# Brano da leggere
*****
"Emma ci ha lasciati, ma non ci lascerà mai": così stamani +Europa ha diffuso sui social la notizia della morte di Emma Bonino. Leader storica dei radicali, paladina di tante battaglie al fianco di Marco Pannella ma anche in coraggiosa autonomia, testa alta sempre dinanzi a ogni ostacolo, malattia inclusa, Bonino è stata la fondatrice di +Europa.
Icona di una politica capace di coniugare pancia e testa, sintesi fra contatto con la base e tessiture di vertice, sempre con la coerenza fra il dire e il fare, Emma Bonino aveva 78 anni. Dal 7 Settembre scorso era stata ricoverata d'urgenza in ospedale a Roma, dove si è spenta dopo anni di lotta contro una malattia.
Come nella sua indole aperta e franca al punto da risultare divisiva nell'unire, in un apparente costante paradosso, Bonino quella malattia non l'aveva mai nascosta, regalando testimonianza anche del suo percorso di sofferenza e cura portato avanti con incrollabile dignità.
"Attivista, parlamentare, ministra, commissaria europea. Sempre radicalmente libera. La sua vita - rammenta +Europa nel post su Facebook qui sotto in versione integrale - è stata una lunga lotta contro tutto ciò che nega le libertà: contro l’aborto clandestino, contro la fame nel mondo, contro la partitocrazia, contro l’infibulazione, contro il giustizialismo, contro i genocidi, contro ogni forma di autoritarismo".
"Grazie Emma per tutto quello che hai fatto", è la frase che invece suggella il cordoglio espresso dal più alto esponente toscano (ma non solo) di +Europa, Marco Taradash.
*****
[Dati tratti da un dataset]
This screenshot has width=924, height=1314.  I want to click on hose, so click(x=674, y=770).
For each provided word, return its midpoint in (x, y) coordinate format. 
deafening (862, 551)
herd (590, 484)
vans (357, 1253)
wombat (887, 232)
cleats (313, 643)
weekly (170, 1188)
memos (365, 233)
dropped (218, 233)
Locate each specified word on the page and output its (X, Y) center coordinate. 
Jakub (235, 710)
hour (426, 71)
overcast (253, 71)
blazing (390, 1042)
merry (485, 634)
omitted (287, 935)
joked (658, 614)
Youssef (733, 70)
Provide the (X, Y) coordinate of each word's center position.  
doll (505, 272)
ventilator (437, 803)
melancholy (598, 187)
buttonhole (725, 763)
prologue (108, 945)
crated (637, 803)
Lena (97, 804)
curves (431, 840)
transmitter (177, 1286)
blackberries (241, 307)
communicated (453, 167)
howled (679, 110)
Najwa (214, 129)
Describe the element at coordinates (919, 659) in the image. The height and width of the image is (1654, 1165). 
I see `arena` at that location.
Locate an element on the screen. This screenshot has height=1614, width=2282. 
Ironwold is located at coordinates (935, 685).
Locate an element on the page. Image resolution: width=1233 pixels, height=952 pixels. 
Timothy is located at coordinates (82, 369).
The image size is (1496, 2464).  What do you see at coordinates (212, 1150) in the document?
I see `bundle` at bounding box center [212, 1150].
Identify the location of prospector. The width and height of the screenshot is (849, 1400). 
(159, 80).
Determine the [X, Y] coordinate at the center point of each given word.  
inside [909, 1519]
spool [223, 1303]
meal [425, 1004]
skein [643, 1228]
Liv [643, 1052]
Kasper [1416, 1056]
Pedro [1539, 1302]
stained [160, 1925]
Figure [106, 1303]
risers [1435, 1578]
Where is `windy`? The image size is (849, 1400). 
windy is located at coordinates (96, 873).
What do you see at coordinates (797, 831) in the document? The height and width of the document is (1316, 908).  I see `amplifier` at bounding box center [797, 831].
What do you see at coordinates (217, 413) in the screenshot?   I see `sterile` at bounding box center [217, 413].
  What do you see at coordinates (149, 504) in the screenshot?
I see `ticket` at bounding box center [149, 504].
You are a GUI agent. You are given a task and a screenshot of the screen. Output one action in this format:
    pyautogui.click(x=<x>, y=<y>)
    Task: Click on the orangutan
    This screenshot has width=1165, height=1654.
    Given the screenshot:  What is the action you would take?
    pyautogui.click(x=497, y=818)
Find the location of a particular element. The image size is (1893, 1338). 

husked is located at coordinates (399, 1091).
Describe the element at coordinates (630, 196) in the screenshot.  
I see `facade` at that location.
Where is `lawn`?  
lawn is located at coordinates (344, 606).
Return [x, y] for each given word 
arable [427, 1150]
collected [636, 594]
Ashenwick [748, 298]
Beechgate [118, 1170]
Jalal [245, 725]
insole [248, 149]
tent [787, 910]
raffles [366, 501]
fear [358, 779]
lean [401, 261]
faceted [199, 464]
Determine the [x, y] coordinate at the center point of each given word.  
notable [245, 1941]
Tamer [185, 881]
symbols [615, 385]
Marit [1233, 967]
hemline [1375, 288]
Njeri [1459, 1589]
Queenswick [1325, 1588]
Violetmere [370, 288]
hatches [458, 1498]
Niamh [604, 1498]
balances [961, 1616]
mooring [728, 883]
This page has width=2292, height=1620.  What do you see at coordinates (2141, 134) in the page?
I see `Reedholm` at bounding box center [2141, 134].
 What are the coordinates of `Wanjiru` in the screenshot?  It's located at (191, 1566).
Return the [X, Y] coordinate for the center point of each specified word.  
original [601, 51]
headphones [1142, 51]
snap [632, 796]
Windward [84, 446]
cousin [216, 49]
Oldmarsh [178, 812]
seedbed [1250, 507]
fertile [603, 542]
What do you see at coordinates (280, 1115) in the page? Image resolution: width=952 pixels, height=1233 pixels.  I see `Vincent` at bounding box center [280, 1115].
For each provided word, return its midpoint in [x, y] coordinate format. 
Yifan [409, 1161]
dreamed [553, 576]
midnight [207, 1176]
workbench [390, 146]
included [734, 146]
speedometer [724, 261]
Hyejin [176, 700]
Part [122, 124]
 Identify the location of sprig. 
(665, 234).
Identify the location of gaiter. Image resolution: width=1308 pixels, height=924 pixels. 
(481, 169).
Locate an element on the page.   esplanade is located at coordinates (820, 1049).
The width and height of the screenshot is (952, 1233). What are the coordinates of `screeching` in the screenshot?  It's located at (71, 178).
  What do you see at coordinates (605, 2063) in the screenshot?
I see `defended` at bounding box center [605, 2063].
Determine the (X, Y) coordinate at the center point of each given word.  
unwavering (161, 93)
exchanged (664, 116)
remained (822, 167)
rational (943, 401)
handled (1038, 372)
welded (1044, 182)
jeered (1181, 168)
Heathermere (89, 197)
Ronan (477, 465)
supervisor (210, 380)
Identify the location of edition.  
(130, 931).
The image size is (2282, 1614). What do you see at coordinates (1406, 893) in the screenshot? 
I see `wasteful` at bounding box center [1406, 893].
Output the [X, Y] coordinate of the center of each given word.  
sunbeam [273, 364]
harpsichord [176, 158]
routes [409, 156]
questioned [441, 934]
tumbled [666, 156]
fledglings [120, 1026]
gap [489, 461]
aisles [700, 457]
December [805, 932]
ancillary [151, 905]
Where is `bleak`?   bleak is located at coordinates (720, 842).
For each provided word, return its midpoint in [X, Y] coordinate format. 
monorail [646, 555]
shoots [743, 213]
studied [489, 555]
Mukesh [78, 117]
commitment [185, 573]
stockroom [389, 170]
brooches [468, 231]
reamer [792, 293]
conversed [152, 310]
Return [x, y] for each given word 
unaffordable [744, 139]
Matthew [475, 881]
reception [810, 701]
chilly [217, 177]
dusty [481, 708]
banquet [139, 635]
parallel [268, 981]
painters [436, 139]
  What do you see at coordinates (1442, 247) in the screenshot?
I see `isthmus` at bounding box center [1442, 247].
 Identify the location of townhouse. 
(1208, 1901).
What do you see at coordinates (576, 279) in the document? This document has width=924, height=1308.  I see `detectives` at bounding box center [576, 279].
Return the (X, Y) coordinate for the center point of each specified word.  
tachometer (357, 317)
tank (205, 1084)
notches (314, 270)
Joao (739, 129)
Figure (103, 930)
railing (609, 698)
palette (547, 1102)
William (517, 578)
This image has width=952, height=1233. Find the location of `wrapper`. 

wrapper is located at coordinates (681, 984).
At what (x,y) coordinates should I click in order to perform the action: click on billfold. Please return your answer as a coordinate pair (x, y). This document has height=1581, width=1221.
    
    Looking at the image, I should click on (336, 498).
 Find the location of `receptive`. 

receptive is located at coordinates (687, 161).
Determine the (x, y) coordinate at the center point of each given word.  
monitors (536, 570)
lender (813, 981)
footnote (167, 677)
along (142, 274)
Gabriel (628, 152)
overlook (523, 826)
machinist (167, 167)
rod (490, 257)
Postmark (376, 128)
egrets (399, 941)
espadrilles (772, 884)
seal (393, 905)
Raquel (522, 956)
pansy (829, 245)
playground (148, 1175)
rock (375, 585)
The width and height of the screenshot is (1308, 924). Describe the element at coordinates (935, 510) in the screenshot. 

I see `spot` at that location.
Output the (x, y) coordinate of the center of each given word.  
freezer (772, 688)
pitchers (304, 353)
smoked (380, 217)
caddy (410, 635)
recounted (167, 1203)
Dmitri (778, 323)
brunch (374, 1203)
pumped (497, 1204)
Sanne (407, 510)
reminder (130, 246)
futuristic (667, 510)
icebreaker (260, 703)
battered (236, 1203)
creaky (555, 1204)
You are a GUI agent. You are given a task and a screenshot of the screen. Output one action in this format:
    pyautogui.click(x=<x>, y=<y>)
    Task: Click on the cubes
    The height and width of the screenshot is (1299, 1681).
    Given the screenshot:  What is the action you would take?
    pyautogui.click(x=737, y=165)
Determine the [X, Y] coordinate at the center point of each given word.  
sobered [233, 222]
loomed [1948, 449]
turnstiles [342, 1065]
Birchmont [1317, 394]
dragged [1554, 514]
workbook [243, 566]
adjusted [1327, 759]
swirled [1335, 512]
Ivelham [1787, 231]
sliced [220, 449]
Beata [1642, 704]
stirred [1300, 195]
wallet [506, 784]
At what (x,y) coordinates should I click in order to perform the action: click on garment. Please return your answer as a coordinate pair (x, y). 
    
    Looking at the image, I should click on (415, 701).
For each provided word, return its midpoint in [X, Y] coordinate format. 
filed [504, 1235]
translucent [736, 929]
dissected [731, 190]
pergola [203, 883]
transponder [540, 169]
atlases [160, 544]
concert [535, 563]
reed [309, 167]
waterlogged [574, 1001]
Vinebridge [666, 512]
*****
Continua l'articolo sulla morte di Emma Bonino a partire dalla frase che lo conclude.

Il cordoglio istituzionale in Toscana
Immediato il cordoglio in Toscana da parte dei vertici delle istituzioni. Il presidente della Regione, Eugenio Giani, ha dichiarato: "Addio Emma Bonino, una vita dedicata alla libertà e ai diritti. Con Emma Bonino se ne va una delle protagoniste più importanti e riconoscibili della storia politica e civile del nostro Paese. Una donna tenace e coraggiosa, capace di portare avanti per tutta la vita le proprie battaglie con determinazione, anche quando significava andare controcorrente. Dai diritti civili all’Europa, dalla libertà delle persone alla difesa dei più fragili, ha lasciato un segno profondo nel dibattito pubblico italiano".
Appresa la notizia della scomparsa di Bonino, la presidente del Consiglio regionale Stefania Saccardi si è così espressa anche a nome dell'Assemblea toscana: "L'Italia perde una figura di straordinario spessore umano e politico, un'instancabile combattente per i diritti civili, le libertà individuali e lo Stato di diritto. Dalle storiche battaglie radicali ai ruoli di vertice nelle Istituzioni italiane ed europee, Emma Bonino ha segnato per decenni la vita democratica del nostro Paese con coraggio, passione e rigorosa coerenza. La Toscana ne ricorda l'impegno costante in difesa degli ultimi, della giustizia e dei valori europeisti".